An honest look at the medical profession.
As a young person with your sights fiercely trained on bagging a seat at one of the nation’s prestigious medical colleges, the questions farthest from your mind would be the ones I shall put to you today.
Are you a caring person?
Are you a good listener?
Can you put yourself in another’s shoes and empathise with them? Would you be able to act on that empathy, not just sporadically but day after day after day?
If the answer to any of these questions is no, I would suggest that you rethink your decision to continue along this path. You might ace your exams and get admission to a clutch of top notch medical colleges, but a decade down the line, having burnt yourself at both ends to get through medical college and postgraduation, you would wonder if this was really the profession best suited to your personality and interests.
Let me start by debunking some commonly held myths.
Myth 1: All you need to become a good doctor are degrees — loads of them.

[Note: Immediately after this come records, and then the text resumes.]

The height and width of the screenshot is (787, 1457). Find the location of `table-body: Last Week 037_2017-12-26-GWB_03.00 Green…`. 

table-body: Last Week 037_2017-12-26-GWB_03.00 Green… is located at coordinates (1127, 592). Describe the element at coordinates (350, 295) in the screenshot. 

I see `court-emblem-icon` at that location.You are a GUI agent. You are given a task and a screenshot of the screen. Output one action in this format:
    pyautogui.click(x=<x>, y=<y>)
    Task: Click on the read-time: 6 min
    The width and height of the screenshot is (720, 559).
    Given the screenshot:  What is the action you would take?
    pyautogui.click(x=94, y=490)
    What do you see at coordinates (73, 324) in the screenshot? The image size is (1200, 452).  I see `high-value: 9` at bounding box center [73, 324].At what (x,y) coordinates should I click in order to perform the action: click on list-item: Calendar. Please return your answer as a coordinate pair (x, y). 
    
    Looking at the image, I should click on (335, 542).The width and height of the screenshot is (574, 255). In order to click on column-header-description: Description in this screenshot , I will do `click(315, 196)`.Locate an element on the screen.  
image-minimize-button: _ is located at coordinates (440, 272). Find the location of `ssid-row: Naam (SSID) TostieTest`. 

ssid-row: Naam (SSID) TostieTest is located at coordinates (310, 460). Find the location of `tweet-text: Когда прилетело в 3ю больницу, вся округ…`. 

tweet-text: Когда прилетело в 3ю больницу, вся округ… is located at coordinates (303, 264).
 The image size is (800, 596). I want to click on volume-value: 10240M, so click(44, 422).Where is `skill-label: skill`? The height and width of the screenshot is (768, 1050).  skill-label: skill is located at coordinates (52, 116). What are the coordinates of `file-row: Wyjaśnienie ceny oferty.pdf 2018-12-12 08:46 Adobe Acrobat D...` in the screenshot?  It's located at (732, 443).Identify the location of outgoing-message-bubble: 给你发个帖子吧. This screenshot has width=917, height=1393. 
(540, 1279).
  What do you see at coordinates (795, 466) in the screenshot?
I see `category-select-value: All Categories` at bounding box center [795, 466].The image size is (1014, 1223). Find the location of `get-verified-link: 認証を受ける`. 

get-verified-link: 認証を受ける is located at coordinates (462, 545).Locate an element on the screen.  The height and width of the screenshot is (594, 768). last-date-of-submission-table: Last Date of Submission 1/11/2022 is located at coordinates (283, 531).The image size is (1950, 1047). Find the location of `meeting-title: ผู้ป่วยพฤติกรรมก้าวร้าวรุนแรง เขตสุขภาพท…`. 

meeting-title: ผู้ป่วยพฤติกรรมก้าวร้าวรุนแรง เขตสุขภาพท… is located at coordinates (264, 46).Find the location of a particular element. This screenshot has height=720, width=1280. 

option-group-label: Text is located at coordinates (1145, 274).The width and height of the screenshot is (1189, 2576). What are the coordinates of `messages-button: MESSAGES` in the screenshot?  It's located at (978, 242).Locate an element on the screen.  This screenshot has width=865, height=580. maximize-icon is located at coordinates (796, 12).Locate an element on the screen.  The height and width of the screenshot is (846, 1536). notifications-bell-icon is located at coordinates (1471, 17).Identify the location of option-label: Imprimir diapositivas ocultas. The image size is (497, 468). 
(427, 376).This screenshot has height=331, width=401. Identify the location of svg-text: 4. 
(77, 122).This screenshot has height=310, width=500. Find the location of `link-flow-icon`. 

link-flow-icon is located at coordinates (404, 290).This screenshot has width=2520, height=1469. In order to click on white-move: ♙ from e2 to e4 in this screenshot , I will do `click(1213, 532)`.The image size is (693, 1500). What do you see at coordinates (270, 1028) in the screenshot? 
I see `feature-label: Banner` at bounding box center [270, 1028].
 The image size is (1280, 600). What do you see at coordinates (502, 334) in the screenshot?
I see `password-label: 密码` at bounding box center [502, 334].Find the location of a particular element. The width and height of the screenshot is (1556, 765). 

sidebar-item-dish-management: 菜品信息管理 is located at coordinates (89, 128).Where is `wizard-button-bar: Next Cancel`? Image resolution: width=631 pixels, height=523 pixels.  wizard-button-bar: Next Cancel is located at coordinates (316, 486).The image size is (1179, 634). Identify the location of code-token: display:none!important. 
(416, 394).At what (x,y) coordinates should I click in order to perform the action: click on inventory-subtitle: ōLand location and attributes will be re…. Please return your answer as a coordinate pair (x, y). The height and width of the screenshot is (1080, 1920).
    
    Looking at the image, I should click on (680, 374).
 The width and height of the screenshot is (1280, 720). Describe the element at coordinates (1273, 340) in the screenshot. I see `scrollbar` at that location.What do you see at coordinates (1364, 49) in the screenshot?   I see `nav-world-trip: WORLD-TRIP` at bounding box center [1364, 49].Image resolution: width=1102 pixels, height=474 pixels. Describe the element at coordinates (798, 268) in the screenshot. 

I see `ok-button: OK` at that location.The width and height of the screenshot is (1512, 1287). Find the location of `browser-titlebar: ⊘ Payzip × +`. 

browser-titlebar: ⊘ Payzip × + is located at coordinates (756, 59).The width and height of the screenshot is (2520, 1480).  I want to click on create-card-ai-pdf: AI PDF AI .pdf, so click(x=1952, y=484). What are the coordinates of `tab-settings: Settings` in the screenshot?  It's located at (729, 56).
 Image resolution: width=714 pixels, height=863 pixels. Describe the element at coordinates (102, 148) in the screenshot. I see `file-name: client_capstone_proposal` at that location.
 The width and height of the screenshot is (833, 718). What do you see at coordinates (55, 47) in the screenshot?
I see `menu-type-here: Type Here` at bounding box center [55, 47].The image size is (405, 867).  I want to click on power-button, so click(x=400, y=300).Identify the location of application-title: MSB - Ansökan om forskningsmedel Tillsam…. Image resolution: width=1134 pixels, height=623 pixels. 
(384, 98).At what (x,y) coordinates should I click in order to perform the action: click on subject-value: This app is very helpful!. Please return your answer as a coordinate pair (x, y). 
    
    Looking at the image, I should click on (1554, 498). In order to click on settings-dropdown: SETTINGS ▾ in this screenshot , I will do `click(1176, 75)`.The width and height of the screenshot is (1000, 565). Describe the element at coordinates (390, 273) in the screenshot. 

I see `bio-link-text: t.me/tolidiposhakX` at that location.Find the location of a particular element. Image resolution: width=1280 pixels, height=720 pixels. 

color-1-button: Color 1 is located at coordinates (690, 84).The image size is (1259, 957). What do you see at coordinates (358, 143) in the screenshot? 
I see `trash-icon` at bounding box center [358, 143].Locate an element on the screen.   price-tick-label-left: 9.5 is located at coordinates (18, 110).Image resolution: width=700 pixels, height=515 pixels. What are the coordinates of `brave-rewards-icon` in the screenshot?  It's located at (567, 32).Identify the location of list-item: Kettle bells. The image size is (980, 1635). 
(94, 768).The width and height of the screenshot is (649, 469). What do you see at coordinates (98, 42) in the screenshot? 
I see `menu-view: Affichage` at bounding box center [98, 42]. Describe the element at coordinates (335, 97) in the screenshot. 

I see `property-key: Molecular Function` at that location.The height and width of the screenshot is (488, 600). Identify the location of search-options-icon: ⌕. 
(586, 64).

Of course you need to be competent in your field of expertise, and a degree is a means to that end. But all the degrees in the world cannot teach you how to be the kind of doctor your patients would want to come back to, again and again. That comes from being a good human being. A lot of your work will involve spending time with people who are seriously ill — some of whom you will be able to help, while a significant proportion will fall into that shadowy domain where medical science has nothing to offer. Some patients may not have the money to continue treatment, some may have an incurable disease, some have simply had enough and want you to let them be. How will you handle them? Recite a few choice paragraphs from your favourite medical textbook? Shout, argue, swear?
In truth, all you can do is listen — listen to their problems, hold their hand, and then accept whatever decision they may choose to make.
So if you’re aspiring to be a doctor, cultivate an interest in people around you. Keep your eyes and ears open, spend time with children and the elderly, understand and observe the society you live in. A good doctor is always rooted in reality — he/she understands how to deal with the rich, the poor, the illiterate, the Page 3 diva, the crotchety grandma, the difficult teenager.
In a world that measures success by how big your office is, how fat your bank balance and where you took your last vacation, this may sound overly naïve and idealistic — but if you were a patient, would you rather prefer a doctor who had all the right answers but no time for you, or someone who was equally competent but also took time to get to know you, explain the nature of your disease and go over your treatment options without glancing at his Omega watch every 30 seconds?
Myth 2: My parents are successful doctors, therefore I must be a doctor too.
If you asked a batch of freshly recruited medical students why they took up medicine, quite a few would say they did so because their parents are doctors or wanted them to become doctors. There may be a hospital or nursing home they are expected to run once they graduate, and for many, that is often the deal clincher. Good genes may be a compelling argument in favour of this profession, but the fact that your parents are great doctors does not guarantee that you might become one too.
Despite your parents’ karma you would have to work hard to achieve greatness, and if you lack the temperament or the passion for the profession, you may end up an unhappy person who does his/her work cursorily, and at great risk to the lives of your patients.
Medicine assures me a fat bank balance.
Some take up medicine thinking it will fast track them towards financial security. Medicine is not just any job — this is a profession where one wrong step can mean irreparable damage to the patient and your reputation. If you are both competent and compassionate, money will automatically follow, but if you make the pursuit of money your single-minded aim, you will often place the patient’s interests secondary to your own, and that is when mistakes happen.
Myth 4: Once I become a doctor, I can stop studying.
Ten years ago, for the average Indian patient the doctor was next only to God. Today, every second patient will come to you with a Google/Wikipedia search result for their symptoms and will take a second opinion if they feel you have been less than impressive. No matter how many degrees you have and how long you have been practising, you must never stop learning.
Myth 5: Once I become a doctor, I can have a cushy life.
Sickness is indifferent to weekends or holidays. Patients will meet you in the marketplace and ask you what to do about a nagging headache; if you’re a surgeon trying to enjoy a quiet New Year’s eve, there will always be someone silly enough to get drunk and crash their car, prompting an urgent call from the hospital for you to rush to the theatre and fix them up.
But if you love your work, as most doctors do, there is no profession that affords you the kind of instant gratification medicine does. The look of gratitude and respect in the eyes of a patient who gets well, money cannot buy.
The writer is Asst. Prof, Dept. of Nephrology, CMC Hospital, Vellore.